■ AIM OF THE EXERCISE: Retype the listing below line for line, but only from the line with "Given: Open the Cloud Shell icon" down to the line with "has width=1456, height=834.", inclusive. Pictures stay out.
──────
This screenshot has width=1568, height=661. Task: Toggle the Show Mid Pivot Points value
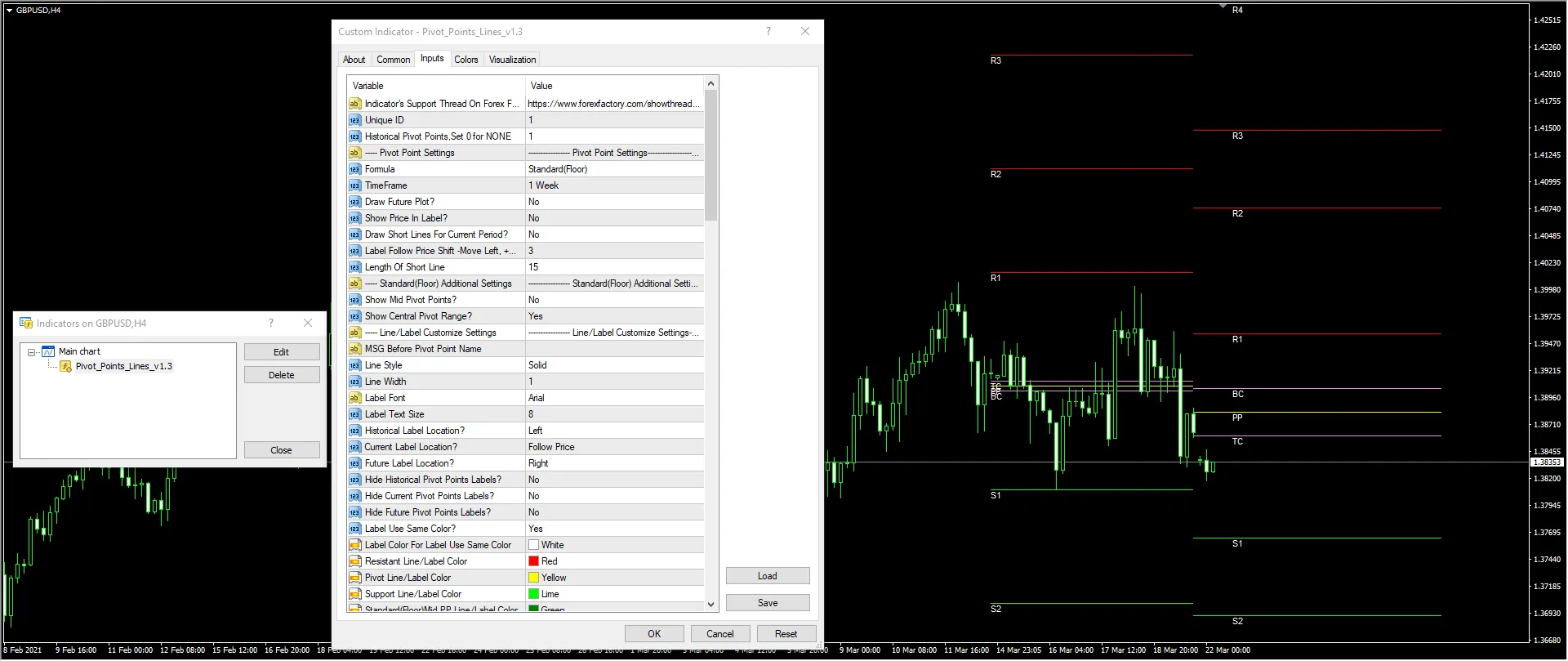[614, 300]
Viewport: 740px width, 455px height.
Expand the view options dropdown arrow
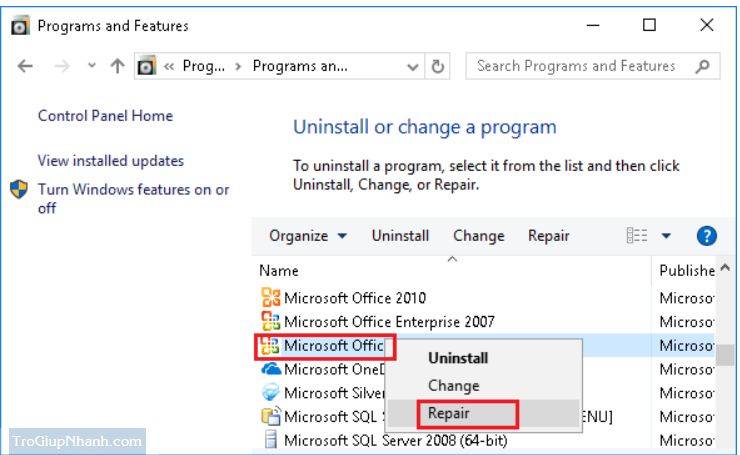tap(667, 236)
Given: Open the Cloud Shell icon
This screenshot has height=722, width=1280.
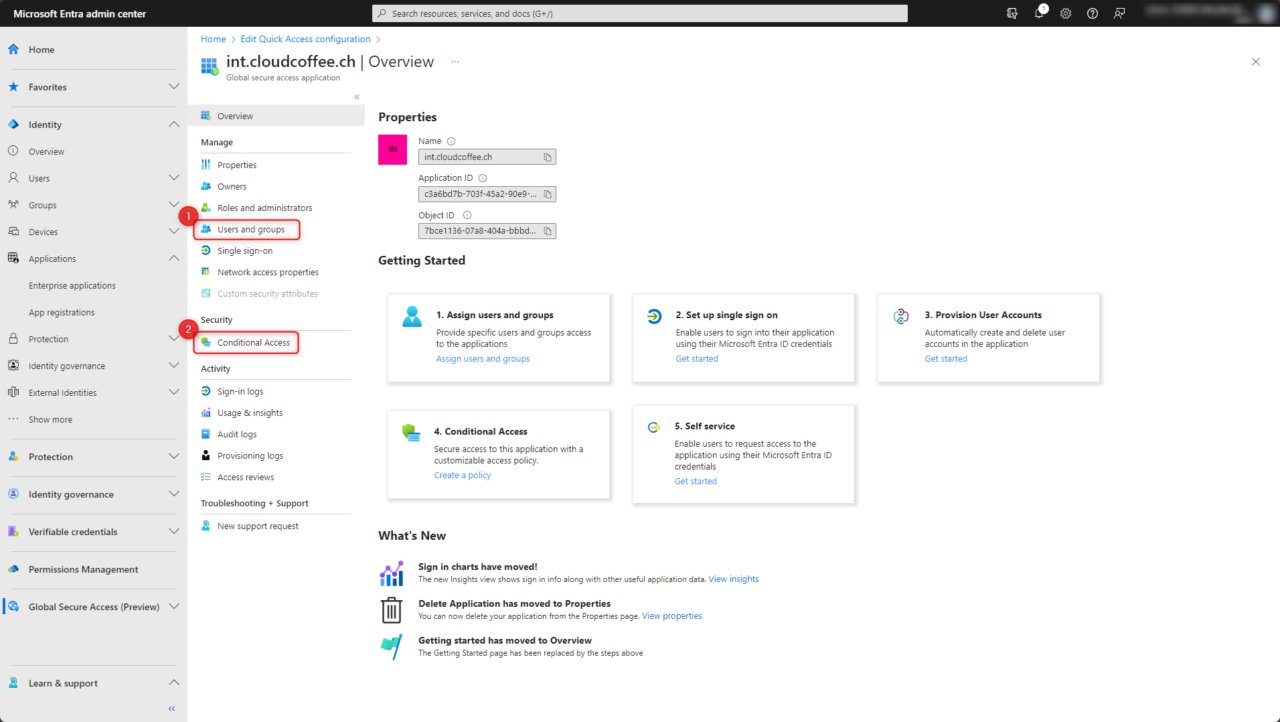Looking at the screenshot, I should click(1012, 13).
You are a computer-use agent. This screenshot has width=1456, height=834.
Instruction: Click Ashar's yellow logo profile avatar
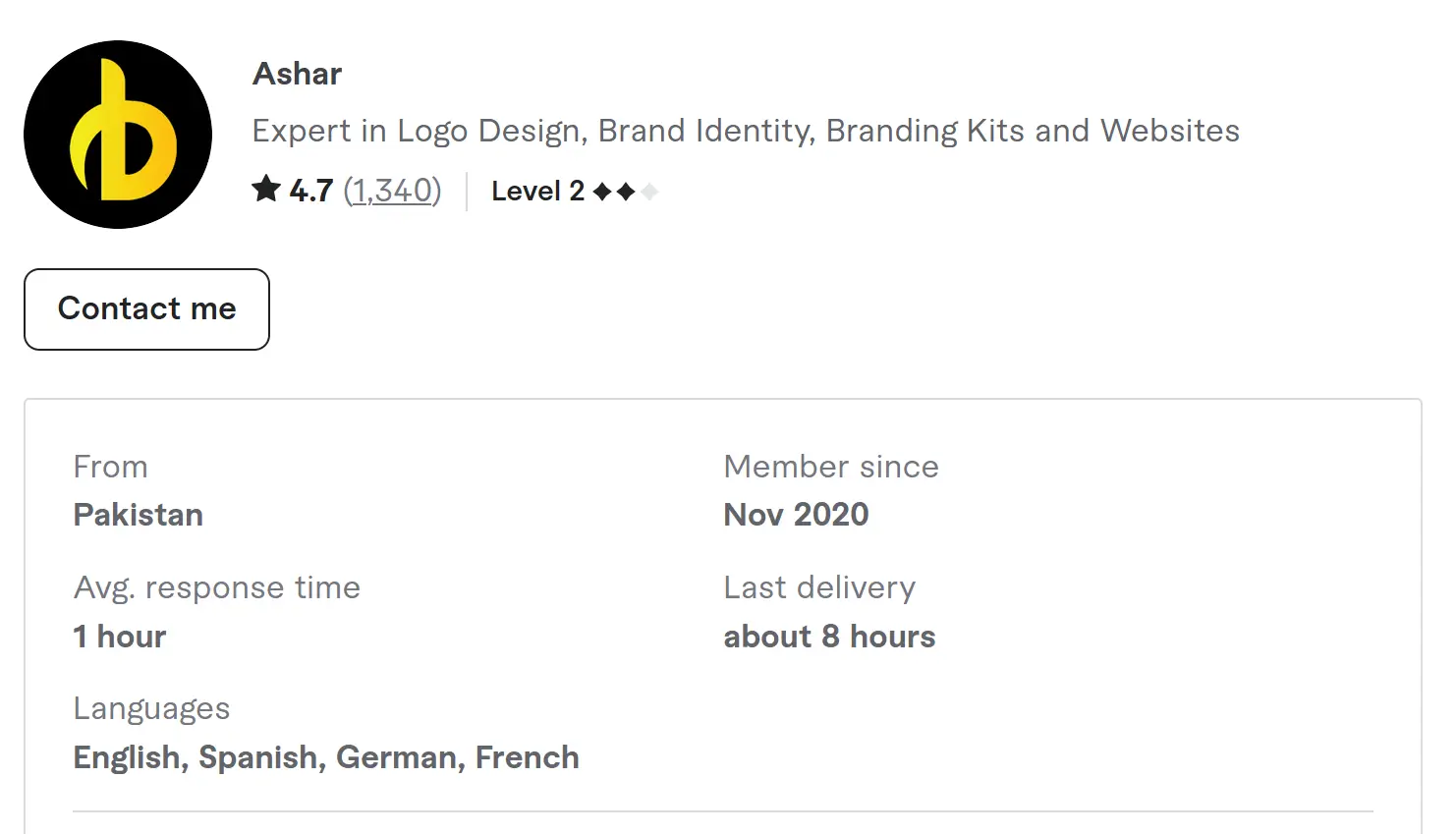pos(118,135)
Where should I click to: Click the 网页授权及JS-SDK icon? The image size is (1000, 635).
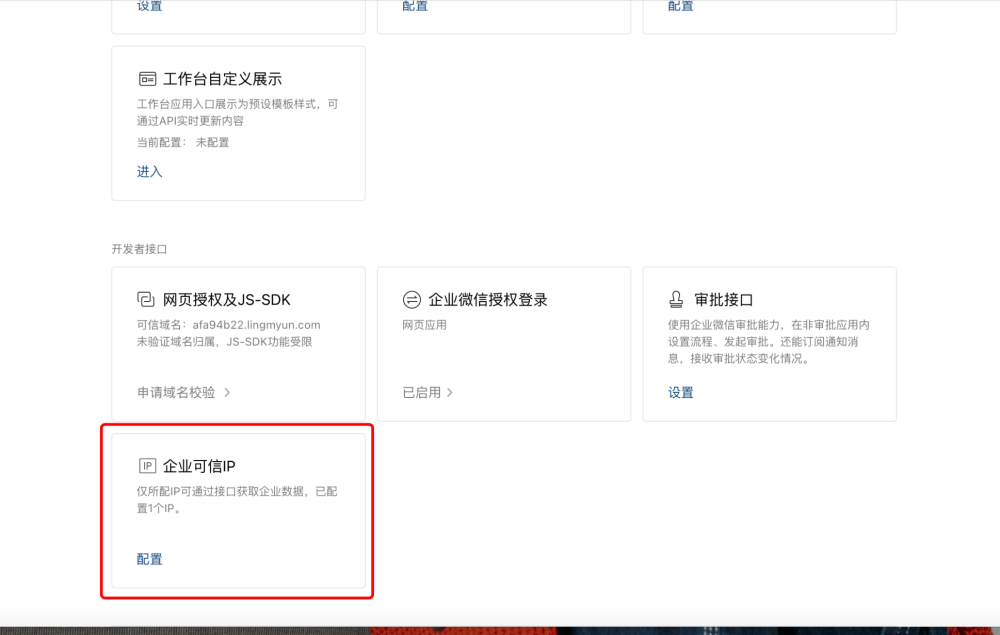coord(146,300)
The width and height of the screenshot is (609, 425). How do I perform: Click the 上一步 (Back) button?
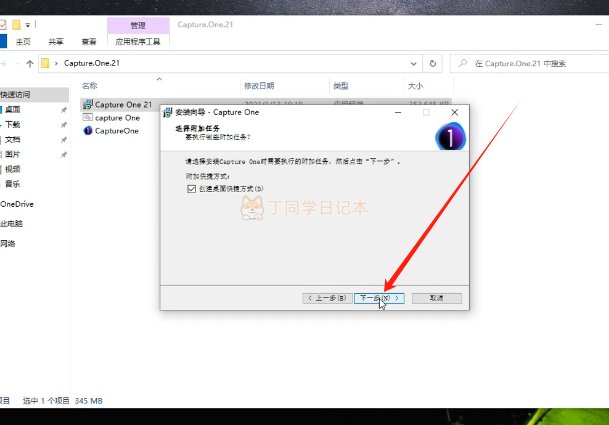coord(327,298)
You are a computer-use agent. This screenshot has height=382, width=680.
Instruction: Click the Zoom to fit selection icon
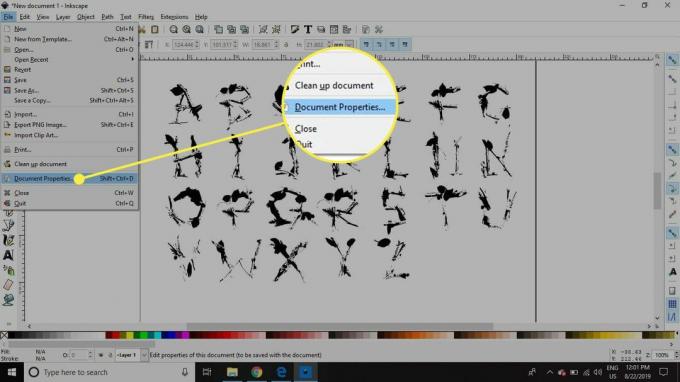pos(173,29)
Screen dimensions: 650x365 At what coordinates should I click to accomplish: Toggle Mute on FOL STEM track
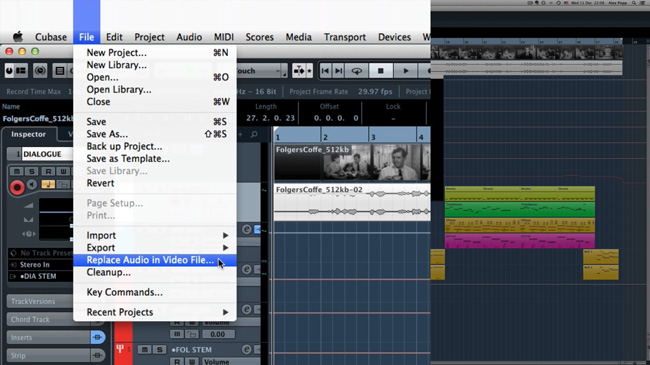(x=144, y=350)
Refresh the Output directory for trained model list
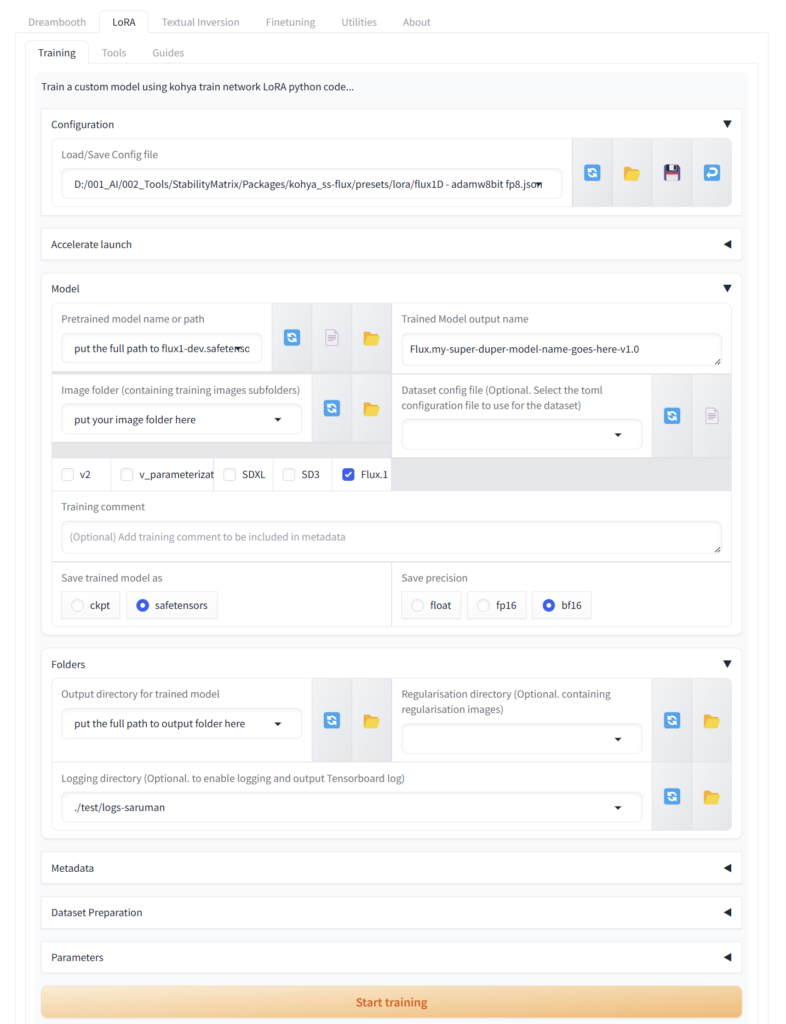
──────
■ SOLUTION TO THIS EXERCISE:
Given: Open the Cloud Shell icon
This screenshot has height=722, width=1280.
Looking at the screenshot, I should click(1012, 13).
You are a computer-use agent. This screenshot has width=1456, height=834.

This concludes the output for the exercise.